I read about it in some magazine, picked it up since I’m a sucker for the classics, and I’m glad I did. The prefaces and interludes by Ms Carson are quirky and interesting and worth reading, but not nearly as good as the four plays translated between them: Herakles, Hekabe, Hippolytos, and Alkestis. They are tragedies, and three of the four are particularly tragic tragedies, with vengeful gods stirring a thick brew of incest, madness, and murder.
But the words are stripped down and stripped down and stripped down again, their edges left sharp as those on the swords that shed the blood, and there’s lots of that, albeit mostly offstage . Herakles and Theseus appear regularly, the profound ambiguity of their personalities and semidivinity milked frankly for all it’s worth by both Euripides and Carson. Suffice it to say that you would not want to have been a member of either’s family.

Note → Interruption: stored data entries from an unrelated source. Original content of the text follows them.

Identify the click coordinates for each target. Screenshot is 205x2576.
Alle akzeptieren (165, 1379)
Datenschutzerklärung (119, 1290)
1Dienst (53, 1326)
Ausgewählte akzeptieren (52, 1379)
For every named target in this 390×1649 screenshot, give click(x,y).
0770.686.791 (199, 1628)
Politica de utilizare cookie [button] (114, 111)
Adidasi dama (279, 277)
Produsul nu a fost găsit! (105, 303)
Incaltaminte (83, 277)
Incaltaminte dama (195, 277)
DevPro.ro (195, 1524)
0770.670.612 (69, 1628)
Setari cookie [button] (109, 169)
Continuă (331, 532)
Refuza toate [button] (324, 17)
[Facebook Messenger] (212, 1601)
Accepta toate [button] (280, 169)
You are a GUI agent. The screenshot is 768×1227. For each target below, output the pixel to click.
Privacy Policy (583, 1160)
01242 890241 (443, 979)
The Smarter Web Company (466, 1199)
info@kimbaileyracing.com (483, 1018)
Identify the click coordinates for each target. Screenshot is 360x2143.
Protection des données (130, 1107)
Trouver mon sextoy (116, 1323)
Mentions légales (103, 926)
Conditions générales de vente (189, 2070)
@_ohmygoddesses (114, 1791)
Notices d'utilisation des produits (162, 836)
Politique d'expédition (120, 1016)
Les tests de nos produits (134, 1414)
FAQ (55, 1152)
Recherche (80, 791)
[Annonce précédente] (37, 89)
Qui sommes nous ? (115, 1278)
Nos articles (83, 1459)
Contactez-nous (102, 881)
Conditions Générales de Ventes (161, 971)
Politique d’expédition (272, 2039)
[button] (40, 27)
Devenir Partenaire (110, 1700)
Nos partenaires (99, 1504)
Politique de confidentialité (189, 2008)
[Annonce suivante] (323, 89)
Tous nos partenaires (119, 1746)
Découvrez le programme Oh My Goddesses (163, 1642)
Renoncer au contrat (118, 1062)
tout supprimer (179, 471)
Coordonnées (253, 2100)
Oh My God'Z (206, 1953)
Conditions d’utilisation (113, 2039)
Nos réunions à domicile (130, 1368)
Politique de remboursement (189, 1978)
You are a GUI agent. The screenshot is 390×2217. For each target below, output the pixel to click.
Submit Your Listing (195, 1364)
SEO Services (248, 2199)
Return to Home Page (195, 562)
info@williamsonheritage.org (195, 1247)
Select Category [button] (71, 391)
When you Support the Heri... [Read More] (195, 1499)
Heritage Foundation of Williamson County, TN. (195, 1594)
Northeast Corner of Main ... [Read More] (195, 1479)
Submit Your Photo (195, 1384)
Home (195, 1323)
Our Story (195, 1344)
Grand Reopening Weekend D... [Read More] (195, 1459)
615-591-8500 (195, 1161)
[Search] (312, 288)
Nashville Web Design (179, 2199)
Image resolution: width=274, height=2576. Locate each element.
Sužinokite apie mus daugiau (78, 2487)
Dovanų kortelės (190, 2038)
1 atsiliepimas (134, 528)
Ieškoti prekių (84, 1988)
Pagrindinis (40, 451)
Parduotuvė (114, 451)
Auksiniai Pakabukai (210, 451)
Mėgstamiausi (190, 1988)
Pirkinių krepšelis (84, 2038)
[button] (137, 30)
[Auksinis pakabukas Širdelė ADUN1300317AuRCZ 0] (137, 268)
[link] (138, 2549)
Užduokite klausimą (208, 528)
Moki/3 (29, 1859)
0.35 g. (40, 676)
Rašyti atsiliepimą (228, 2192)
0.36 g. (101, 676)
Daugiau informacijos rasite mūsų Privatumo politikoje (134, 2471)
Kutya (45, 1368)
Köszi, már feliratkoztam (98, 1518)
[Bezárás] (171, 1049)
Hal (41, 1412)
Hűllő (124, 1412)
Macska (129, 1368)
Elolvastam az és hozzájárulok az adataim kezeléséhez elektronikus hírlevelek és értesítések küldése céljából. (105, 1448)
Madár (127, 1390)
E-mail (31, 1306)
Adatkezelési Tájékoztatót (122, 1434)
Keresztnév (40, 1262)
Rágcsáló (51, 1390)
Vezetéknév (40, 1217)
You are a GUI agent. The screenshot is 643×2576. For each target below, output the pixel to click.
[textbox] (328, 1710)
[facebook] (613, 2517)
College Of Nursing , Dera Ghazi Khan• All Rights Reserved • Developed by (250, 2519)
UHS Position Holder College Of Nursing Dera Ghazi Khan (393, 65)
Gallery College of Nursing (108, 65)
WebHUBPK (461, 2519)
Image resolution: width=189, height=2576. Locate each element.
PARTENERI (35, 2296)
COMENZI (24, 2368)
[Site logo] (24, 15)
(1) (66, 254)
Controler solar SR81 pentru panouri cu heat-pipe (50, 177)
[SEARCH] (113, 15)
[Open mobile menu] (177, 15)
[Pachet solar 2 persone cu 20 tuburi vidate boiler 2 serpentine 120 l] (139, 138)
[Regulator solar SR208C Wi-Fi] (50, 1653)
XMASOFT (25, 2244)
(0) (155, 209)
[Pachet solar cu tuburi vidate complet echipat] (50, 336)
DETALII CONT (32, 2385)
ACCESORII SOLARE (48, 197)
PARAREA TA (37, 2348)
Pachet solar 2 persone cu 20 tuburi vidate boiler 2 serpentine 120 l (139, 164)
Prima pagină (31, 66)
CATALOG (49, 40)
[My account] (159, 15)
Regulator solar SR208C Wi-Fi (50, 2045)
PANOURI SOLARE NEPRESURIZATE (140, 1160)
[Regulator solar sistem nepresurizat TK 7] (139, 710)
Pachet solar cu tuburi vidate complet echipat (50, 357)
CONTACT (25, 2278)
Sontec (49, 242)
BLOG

On top of the fine writing and translating here, the book is very beautiful; plays-in-verse give the typographer many opportunities for necessarily-careful exuberance, and the words are sprinkled on the paper sparely and very beautifully.
I’m sure I’ll be picking up a couple of Anne Carson’s books now. I already have enough Euripides.
Comment feed for ongoing:
From: Ezra Cooper (Oct 15 2006, at 14:36)
I recommend "The Autobigraphy of Red" for readability. Second after that: "The Beauty of the Husband." "Glass, Irony and God" has some readable pieces and some that are arcane to the non-specialist (whether poetry or classics is the appropriate specialty, I don't know); "Men in the Off Hours" is like that, too.